TASK STATEMENT: Go line by line through the data and copy those with the word "spyware".

Segment Start: DATA UNDER STUDY

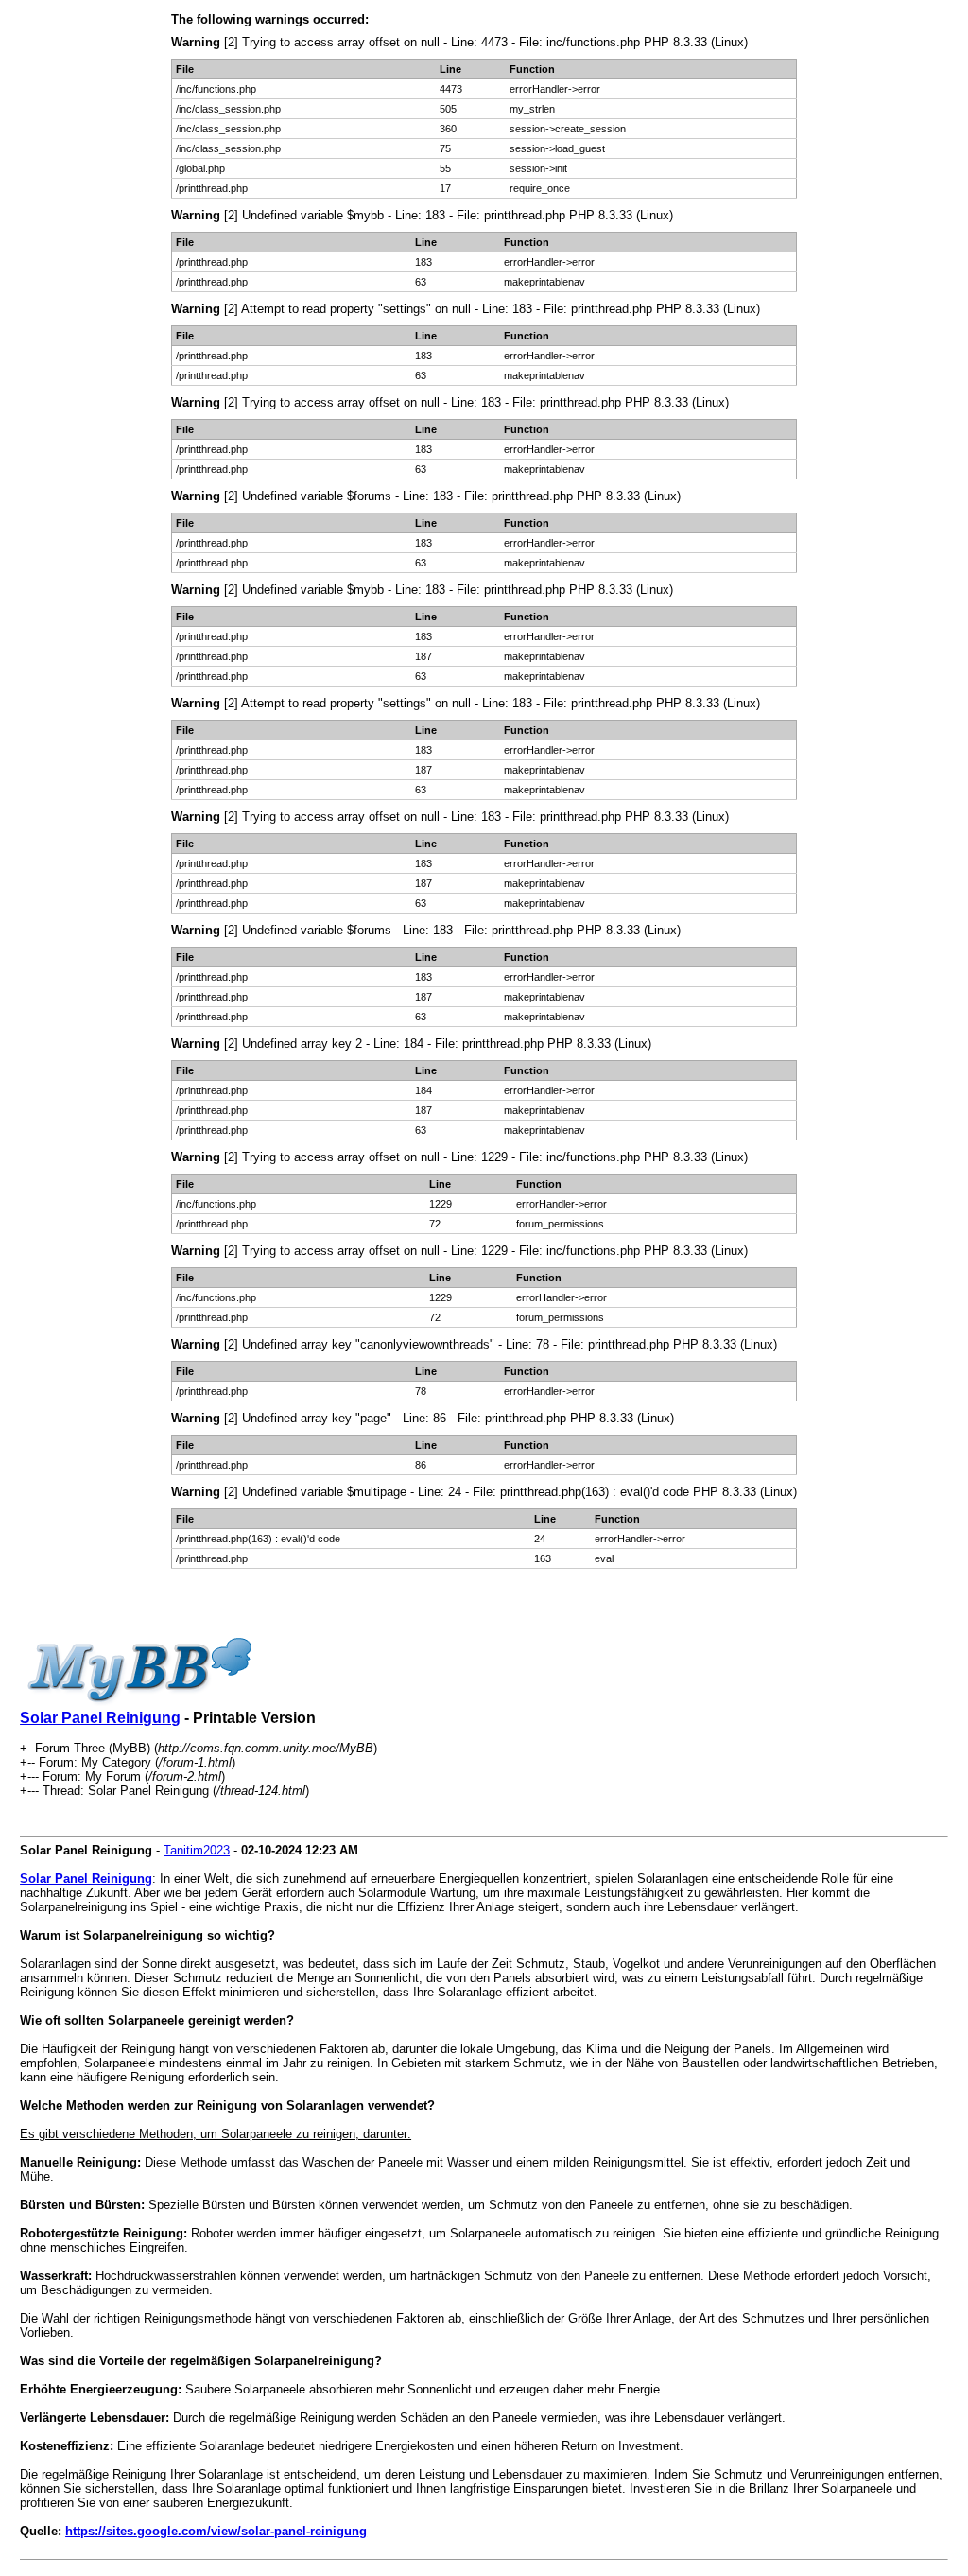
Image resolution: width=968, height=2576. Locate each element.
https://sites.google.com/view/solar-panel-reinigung (216, 2531)
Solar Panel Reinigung (100, 1718)
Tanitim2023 (197, 1850)
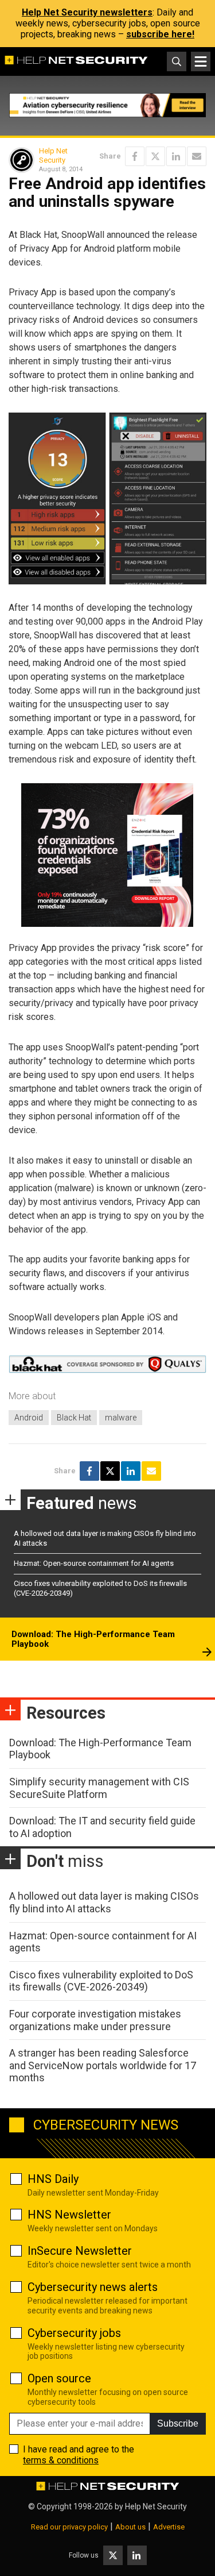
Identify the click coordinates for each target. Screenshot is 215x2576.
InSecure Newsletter (80, 2251)
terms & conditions (61, 2460)
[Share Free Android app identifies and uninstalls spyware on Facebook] (134, 156)
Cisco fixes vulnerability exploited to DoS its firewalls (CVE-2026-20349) (101, 1981)
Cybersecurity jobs (74, 2333)
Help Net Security (53, 155)
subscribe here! (160, 34)
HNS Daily (53, 2179)
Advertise (169, 2527)
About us (130, 2527)
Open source (59, 2378)
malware (120, 1417)
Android (28, 1417)
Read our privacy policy (69, 2527)
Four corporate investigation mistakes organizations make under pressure (95, 2020)
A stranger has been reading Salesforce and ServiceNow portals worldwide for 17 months (102, 2065)
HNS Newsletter (69, 2214)
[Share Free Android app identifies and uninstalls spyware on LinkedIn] (176, 156)
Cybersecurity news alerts (93, 2287)
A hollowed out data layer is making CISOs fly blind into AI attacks (104, 1902)
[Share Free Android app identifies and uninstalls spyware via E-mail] (196, 156)
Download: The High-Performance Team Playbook (93, 1639)
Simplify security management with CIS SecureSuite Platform (99, 1788)
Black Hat (74, 1417)
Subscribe (177, 2423)
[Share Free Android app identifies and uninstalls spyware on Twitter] (155, 156)
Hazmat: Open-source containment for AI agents (94, 1563)
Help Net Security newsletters (87, 12)
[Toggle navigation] (200, 61)
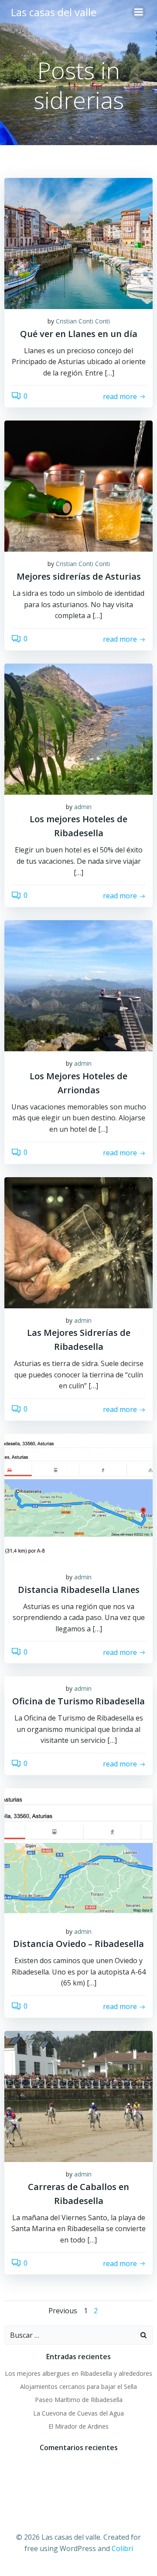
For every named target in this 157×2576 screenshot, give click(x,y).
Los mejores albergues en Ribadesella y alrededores (78, 2373)
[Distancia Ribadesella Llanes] (78, 1498)
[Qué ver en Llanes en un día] (78, 242)
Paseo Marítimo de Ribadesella (79, 2399)
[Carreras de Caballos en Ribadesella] (78, 2095)
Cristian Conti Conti (83, 321)
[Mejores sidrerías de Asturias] (78, 485)
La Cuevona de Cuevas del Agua (78, 2413)
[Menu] (138, 12)
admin (83, 807)
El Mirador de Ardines (78, 2426)
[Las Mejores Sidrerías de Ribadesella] (78, 1242)
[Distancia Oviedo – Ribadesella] (78, 1853)
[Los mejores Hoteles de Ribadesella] (78, 728)
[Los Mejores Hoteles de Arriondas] (78, 985)
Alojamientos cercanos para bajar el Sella (78, 2386)
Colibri (122, 2548)
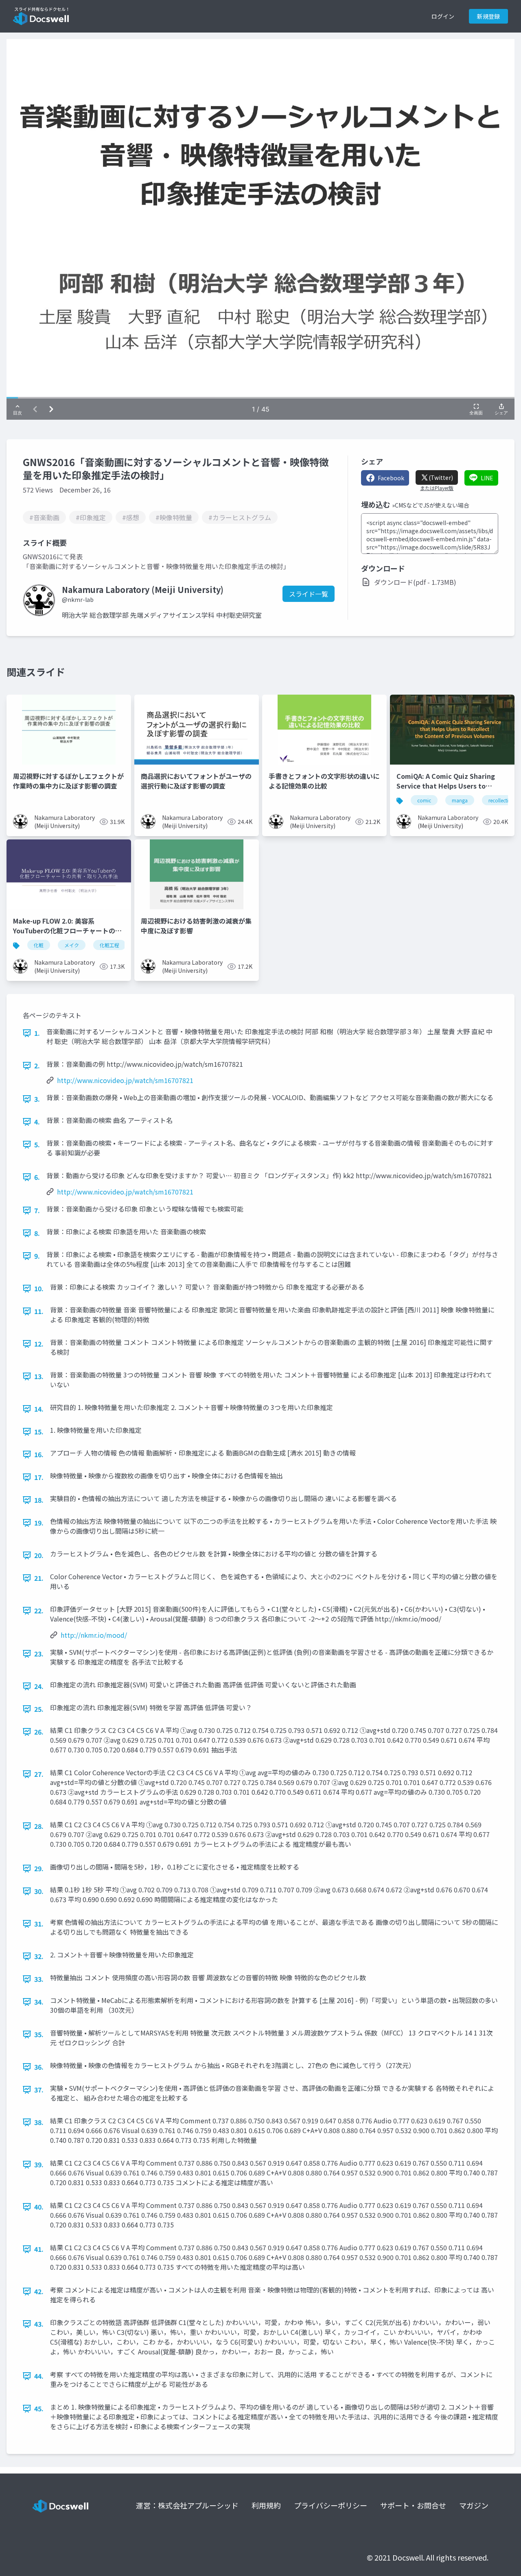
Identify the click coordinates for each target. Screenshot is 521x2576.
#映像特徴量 (173, 517)
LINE (487, 478)
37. (39, 2089)
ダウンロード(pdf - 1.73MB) (415, 582)
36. (39, 2067)
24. (39, 1686)
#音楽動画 (44, 517)
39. (39, 2164)
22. (39, 1610)
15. (39, 1431)
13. (39, 1376)
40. (39, 2207)
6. (37, 1177)
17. (39, 1477)
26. (39, 1732)
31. (39, 1924)
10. (39, 1288)
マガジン (473, 2505)
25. (39, 1709)
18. (39, 1500)
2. (37, 1065)
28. (39, 1826)
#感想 (130, 517)
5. (37, 1144)
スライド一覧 (308, 594)
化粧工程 (109, 944)
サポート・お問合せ (413, 2505)
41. (39, 2249)
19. (39, 1523)
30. (39, 1891)
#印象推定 (91, 517)
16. (39, 1454)
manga (460, 800)
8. (37, 1233)
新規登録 (488, 16)
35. (39, 2034)
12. (39, 1344)
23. (39, 1653)
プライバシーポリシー (330, 2505)
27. (39, 1774)
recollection (501, 800)
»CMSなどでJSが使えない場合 (430, 505)
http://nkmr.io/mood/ (94, 1635)
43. (39, 2324)
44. (39, 2376)
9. (37, 1256)
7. (37, 1210)
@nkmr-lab (78, 599)
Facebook (391, 478)
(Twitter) (441, 477)
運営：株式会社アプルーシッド (187, 2505)
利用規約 (266, 2505)
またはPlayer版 (436, 488)
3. (37, 1099)
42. (39, 2291)
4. (37, 1122)
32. (39, 1956)
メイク (71, 944)
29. (39, 1868)
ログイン (442, 16)
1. (37, 1033)
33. (39, 1979)
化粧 (39, 944)
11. (39, 1311)
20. (39, 1555)
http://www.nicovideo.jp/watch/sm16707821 (125, 1080)
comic (424, 800)
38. (39, 2122)
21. (39, 1578)
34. (39, 2002)
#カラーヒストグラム (239, 517)
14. (39, 1409)
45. (39, 2408)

Segment End: DATA UNDER STUDY

ANSWER SECTION:
[Share Free Android app identifies and uninstalls spyware on Facebook] (134, 156)
[Share Free Android app identifies and uninstalls spyware on LinkedIn] (176, 156)
[Share Free Android app identifies and uninstalls spyware via E-mail] (196, 156)
[Share Free Android app identifies and uninstalls spyware on Twitter] (155, 156)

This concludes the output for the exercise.